Regional
Mehr Kosten- und Wettbewerbsdruck
Versammlung der Innung Regensburg-Kelheim: Erfreuliche Brotprüfung

Obermeister Josef Magerl und Geschäftsführer Hans Graf vor der Hauptversammlung der Bäckerinnung Regensburg-Kelheim. Foto: Schuller Foto: Schuller
:Gundelhausen (nik). Das Bäckerhandwerk steht landesweit stark unter Druck, auch im Bereich der Innung Regensburg-Kelheim ist die Lage schwierig. Dies macht Obermeister Josef Magerl in der Hauptversammlung der Innung im Gasthaus Kellner in Gundelhausen vor rund 30 Teilnehmern deutlich. Er ging in seinem Bericht auf vielerlei Probleme, wie Kostendruck, zu wenig Kollegialität und geringe Leistungsbereitschaft und -kenntnisse der Lehrlinge ein. Als erfreulich stellte Geschäftsführer Hans Graf das Ergebnis der Brotprüfung heraus.
Der Druck nimmt weiter zu
Der Obermeister trug einen großen Rechenschaftsbericht vor, ging dabei von der konjunkturellen und wirtschaftlichen Lage aus und stellte fest, das Bäckerhandwerk müsse sich weiter auf viele Veränderungen einstellen um überhaupt die Betriebe erhalten zu können. Der Druck auf die einzelnen Betriebe nehme ständig zu. Als Beispiel nannte er die Gemeinde Neutraubling mit nunmehr fünf Bäckerei-Verkaufsstellen, gegenüber zwei vor einigen Jahren. Die Zahl der backenden Betriebe gehe jedoch zurück: Im Jahr 2007 um 79 auf 3259 in ganz Bayern.
Zur Marktsituation sagte Magerl, Umsatzsteigerungen seien die Ausnahme, hingegen seien die Rohstoffkosten massiv angestiegen. Er rief die Kollegen dazu auf, ihre Kalkulationen zu überprüfen und warnte Filialisten vor Problemen aufgrund des Preisdrucks. „Wer glaubt, über Niedrigpreise zu wirtschaftlichem Erfolg zu kommen, denkt falsch.“
Nachwuchsarbeit forcieren
Was die berufliche Bildung anbelangt, beklagte der Obermeister den immer schlechter werdenden Ausbildungsstand der Lehrlinge und forderte an den Schulen müsste dringend mehr Grundwissen vermittelt werden.
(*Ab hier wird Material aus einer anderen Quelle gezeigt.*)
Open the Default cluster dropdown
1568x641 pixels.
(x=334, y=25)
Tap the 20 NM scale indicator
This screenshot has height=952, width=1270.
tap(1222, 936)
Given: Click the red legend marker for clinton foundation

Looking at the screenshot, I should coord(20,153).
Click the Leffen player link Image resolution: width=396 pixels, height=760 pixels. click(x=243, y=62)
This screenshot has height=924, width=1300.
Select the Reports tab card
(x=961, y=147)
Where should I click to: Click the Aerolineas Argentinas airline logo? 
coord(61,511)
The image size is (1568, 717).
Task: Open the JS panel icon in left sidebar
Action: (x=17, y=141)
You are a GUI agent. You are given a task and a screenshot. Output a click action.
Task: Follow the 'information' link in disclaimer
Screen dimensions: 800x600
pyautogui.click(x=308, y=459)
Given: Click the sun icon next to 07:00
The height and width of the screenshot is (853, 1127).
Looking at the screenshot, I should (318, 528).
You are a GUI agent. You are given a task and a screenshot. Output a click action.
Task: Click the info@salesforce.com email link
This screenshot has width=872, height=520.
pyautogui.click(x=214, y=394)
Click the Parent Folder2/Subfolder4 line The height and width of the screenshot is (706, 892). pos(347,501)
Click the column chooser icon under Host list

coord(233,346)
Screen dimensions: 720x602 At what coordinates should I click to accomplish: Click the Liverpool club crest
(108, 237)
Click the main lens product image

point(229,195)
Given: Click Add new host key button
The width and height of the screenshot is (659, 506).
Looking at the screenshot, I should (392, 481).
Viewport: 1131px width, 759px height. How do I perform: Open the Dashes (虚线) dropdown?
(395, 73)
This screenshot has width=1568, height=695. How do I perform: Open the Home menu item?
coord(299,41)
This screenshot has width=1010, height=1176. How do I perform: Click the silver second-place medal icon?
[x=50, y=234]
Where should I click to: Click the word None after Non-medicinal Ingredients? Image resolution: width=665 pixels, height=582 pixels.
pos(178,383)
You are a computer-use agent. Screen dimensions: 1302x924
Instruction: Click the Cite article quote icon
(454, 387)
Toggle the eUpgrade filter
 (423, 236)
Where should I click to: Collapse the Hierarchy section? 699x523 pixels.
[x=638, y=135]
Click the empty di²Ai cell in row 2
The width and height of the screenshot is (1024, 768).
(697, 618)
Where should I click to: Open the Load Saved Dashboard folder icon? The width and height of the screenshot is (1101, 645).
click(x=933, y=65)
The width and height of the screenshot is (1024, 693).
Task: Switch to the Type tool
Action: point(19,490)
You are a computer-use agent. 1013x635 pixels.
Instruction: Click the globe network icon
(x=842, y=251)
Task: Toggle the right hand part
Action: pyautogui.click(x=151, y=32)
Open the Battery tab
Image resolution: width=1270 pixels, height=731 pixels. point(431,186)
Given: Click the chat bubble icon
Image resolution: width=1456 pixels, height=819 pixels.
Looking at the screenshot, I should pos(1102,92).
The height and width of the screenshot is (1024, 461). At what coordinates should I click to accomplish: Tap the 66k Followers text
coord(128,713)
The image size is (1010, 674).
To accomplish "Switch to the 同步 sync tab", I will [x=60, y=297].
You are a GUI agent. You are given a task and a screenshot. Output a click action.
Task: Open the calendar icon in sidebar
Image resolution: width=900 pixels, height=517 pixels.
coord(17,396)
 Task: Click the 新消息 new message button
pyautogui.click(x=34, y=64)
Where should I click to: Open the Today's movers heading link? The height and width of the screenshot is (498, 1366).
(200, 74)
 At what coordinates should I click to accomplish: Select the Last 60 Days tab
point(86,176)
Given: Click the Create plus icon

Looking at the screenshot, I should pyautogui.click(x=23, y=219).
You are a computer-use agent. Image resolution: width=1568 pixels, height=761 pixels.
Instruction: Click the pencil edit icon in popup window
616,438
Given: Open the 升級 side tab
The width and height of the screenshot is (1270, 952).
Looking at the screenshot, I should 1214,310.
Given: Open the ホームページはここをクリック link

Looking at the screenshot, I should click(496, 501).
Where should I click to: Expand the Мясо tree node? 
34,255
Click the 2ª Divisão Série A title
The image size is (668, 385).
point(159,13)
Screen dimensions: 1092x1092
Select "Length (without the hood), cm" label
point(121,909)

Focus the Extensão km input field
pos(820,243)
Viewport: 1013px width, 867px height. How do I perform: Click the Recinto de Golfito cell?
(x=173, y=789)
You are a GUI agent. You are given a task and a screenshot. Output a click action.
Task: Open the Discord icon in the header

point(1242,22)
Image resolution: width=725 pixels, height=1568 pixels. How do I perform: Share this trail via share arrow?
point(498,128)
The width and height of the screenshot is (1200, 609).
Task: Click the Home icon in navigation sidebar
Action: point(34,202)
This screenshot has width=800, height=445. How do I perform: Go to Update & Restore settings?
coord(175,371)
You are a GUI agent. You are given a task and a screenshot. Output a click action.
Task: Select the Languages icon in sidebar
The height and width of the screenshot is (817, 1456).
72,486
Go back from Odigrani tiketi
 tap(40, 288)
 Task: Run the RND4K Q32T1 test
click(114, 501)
Dies wirke sich sogar auf die Meisterkurse in Lochham aus. Bei gleichen Prüfungsanforderungen wie früher, würden rund 25 Prozent der Kandidaten das Ziel Meisterprüfung nicht mehr erreichen. Um qualifizierten Nachwuchs zu bekommen, seien die Betrieb stark gefordert, Lehrlingen mehr Praxiskenntnisse zu vermitteln, fuhr Josef Magerl fort. Nachdem der Rückgang der Schulabgängerzahlen auch das Bäckerhandwerk mit voller Härte treffe, habe die Innung im Landkreis Regensburg eine Werbeaktion in mehreren Hauptschulen gestartet.
170 Proben eingereicht
Als Ergebnis der Brotprüfungen gab Geschäftsführer Hans Graf bekannt, dass 23 Betriebe insgesamt 170 Proben in vielerlei Sorten eingereicht hätten. 48 erreichten die Bewertung sehr gut, 90 gut und 32 zufrieden stellend.